Lysias 32, Against Diogeiton

Against Diogeiton, Lysias, Speeches, translated by Walter Rangeley Maitland Lamb (1882-1961), from the Loeb edition of 1930, text made available by permission of the publishers at the Internet Archive and Project Gutenberg. This text has 8 tagged references to 7 ancient places.
CTS URN: urn:cts:greekLit:tlg0540.tlg032; Wikidata ID: Q87740751; Trismegistos: authorwork/1327     [Open Greek text in new tab]

§ 1  If the points in dispute, gentlemen of the jury, were not great, I should not have allowed these to come to you to court, believing it a disgrace to have differences with one's relatives, and knowing that both such offenders seem to you to be all the worse, and those who cannot bear to be ill-treated by their relatives. But then, gentlemen of the jury, these have been defrauded of much money, and have suffered terribly at the hands of those for whom it was least proper, and they have appealed to me, their brother-in-law, and so I must speak in their behalf.

Event Date: -398 GR

§ 2  I married their sister, a granddaughter of Diogeiton, and having asked both of them many times, at first I persuaded them to entrust the case to friends, thinking it important that outsiders should not know of their affairs. But when Diogeiton could not bring himself to trust to any of his friends (to decide) about that which he had plainly been proved to hold, but preferred to defend suits, and to bring them if they were not brought (against him), and to run the greatest risks rather than by doing justice be rid of the charges in regard to them, (3) I beg of you, if I shall prove that they were treated under the guardianship of their grandfather worse than any one ever was in the city even by those not related, (I beg of you) to assist them to get justice, and if I do not prove it, trust him in everything, and believe me wrong here-after. I will try to tell you the whole story.

Event Date: -398 GR

§ 4  There were (two) brothers, gentlemen of the jury, Diodotus and Diogeiton, with the same father and mother, and they divided the ready money, and shared in the real estate. Now Diodotus made much money in business, and Diogeiton persuaded him to marry his only daughter, and they had two sons and a daughter.

Event Date: -398 GR

§ 5  Some time after this, Diodotus, having enlisted with Thrasyllus in the infantry, called his wife, who was his niece, and her father, who was his own father-in-law and son of the same father, the grandfather and uncle of his little ones, and thinking on account of these ties he could entrust his children to no one's care more fittingly, he made a compact with him, and deposited with him five talents of silver.

Event Date: -398 GR

§ 6  And he showed lent out on bottomry seven talents and forty minae, and two thousand (drachmae) invested in the Chersonesus. And he provided in case of his death a talent to be given to his wife together with the household goods, and a talent to his daughter. And he left for his wife twenty minae and thirty Cyzicene staters.

Event Date: -398 GR

§ 7  After doing this, and leaving schedules at home, he went to join Thrasyllus. And when he died in Ephesus, Diogeiton concealed his death from his daughter, and took the documents which he had left sealed, claiming that he must collect by these papers the money lent out on bottomry.

+++++

*Prompt A*.
In the speech against Diogeiton, where did Diodotus die?

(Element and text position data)

+++++

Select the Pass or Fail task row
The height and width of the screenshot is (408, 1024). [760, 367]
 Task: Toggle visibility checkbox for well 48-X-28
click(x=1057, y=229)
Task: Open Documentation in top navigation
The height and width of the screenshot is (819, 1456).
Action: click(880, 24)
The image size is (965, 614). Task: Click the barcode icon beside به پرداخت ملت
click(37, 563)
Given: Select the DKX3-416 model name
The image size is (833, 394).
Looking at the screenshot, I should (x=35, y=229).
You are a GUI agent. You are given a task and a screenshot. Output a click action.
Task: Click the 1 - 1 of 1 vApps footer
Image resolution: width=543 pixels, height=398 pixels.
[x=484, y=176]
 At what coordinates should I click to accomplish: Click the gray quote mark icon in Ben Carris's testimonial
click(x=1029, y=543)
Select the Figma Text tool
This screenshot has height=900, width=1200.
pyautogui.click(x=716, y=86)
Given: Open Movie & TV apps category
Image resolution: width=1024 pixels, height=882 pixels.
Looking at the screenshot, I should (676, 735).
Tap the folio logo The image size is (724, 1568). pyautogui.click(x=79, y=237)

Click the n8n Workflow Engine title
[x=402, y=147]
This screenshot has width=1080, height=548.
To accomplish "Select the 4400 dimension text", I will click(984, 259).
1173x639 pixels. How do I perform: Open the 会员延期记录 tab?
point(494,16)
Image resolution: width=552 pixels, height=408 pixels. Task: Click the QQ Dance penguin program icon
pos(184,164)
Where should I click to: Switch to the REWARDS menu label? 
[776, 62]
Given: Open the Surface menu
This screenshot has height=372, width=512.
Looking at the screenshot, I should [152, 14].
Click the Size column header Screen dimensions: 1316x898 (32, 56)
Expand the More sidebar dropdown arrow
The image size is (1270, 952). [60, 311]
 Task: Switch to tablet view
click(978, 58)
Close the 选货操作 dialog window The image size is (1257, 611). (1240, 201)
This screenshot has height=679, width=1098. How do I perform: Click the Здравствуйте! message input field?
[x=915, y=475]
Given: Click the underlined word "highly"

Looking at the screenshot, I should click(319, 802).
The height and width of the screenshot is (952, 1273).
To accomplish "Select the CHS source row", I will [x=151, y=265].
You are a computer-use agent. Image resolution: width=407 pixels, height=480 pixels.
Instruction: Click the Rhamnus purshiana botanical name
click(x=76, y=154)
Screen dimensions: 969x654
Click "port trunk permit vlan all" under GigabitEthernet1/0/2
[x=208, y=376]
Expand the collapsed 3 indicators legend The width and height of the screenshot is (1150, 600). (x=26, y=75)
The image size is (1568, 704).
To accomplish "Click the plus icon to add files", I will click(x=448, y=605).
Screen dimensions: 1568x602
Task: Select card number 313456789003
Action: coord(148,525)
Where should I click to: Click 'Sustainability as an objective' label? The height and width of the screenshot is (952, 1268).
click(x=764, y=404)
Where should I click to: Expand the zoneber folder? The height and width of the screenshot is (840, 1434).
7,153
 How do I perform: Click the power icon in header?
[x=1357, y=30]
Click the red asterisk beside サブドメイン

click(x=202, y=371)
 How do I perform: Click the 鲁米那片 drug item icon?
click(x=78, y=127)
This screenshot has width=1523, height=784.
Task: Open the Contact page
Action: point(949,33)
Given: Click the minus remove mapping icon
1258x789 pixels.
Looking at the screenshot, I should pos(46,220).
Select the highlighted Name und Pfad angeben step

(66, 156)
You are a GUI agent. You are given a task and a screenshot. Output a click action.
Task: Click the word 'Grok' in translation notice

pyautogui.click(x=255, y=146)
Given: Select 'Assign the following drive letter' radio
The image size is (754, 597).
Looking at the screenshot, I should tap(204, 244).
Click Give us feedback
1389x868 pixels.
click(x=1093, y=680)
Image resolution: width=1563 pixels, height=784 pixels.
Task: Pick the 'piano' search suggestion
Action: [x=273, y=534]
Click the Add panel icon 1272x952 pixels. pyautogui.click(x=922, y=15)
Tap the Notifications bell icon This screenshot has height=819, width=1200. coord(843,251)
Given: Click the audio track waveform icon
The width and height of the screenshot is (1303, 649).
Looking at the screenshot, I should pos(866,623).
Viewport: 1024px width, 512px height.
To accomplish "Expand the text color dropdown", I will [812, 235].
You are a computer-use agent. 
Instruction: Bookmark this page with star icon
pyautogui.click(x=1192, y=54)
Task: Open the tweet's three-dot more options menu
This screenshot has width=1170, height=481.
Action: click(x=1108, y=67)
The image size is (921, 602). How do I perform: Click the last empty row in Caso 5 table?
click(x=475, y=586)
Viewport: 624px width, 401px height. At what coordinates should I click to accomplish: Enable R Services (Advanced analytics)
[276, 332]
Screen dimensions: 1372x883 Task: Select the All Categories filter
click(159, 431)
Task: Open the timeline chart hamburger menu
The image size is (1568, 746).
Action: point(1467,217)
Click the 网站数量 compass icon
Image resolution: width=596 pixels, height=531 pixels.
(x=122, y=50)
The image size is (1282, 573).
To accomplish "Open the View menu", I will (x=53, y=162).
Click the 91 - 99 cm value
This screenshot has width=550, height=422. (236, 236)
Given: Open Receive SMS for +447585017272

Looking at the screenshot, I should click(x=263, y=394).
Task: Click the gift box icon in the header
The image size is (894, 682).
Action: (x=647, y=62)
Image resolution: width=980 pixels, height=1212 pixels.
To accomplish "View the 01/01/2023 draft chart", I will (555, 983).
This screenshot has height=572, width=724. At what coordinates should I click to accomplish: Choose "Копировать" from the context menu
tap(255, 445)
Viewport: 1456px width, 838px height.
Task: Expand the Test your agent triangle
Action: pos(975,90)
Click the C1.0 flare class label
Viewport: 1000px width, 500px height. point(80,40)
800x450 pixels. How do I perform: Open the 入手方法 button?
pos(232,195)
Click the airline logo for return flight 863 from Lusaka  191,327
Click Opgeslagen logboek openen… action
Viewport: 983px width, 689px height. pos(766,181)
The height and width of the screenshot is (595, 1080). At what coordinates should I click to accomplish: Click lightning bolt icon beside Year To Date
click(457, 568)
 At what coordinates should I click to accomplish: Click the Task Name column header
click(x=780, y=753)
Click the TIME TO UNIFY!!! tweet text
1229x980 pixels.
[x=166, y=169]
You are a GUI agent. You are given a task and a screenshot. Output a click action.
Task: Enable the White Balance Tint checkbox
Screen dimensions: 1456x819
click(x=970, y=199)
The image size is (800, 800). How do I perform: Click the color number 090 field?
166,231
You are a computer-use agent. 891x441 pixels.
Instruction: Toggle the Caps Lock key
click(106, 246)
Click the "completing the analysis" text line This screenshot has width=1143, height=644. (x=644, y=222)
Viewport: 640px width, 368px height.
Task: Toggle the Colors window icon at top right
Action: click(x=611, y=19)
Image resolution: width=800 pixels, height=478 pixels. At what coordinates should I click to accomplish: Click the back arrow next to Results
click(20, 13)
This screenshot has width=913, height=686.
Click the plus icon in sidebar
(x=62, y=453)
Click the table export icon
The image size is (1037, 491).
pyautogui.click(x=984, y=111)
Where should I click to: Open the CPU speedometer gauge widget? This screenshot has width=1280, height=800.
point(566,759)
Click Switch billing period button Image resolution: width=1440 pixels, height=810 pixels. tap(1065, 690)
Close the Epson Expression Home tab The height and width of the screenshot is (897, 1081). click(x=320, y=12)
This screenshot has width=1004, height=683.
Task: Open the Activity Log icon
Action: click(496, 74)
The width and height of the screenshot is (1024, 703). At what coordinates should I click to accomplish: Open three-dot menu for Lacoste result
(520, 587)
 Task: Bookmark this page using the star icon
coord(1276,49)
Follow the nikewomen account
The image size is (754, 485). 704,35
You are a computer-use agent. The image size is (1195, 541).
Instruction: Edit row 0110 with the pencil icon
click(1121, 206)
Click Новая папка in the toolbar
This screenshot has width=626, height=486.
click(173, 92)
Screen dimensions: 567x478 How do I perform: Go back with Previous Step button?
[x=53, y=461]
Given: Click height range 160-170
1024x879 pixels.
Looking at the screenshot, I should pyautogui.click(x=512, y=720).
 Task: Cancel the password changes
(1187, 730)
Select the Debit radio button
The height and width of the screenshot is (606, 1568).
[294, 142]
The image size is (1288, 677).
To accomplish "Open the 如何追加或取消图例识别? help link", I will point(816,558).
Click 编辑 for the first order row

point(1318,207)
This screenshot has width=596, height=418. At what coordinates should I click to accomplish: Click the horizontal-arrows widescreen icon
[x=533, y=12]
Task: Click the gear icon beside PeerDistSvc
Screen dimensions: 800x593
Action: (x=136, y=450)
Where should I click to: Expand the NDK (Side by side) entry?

+++++

*Prompt B*.
Reproduce the lines of the listing word for word. Start with the line that contains "Select the Debit radio button" and go on through the line that contains "point(1318,207)".

*Exercise solution A*.
Ephesus.

*Exercise solution B*.
Select the Debit radio button
The height and width of the screenshot is (606, 1568).
[294, 142]
The image size is (1288, 677).
To accomplish "Open the 如何追加或取消图例识别? help link", I will point(816,558).
Click 编辑 for the first order row

point(1318,207)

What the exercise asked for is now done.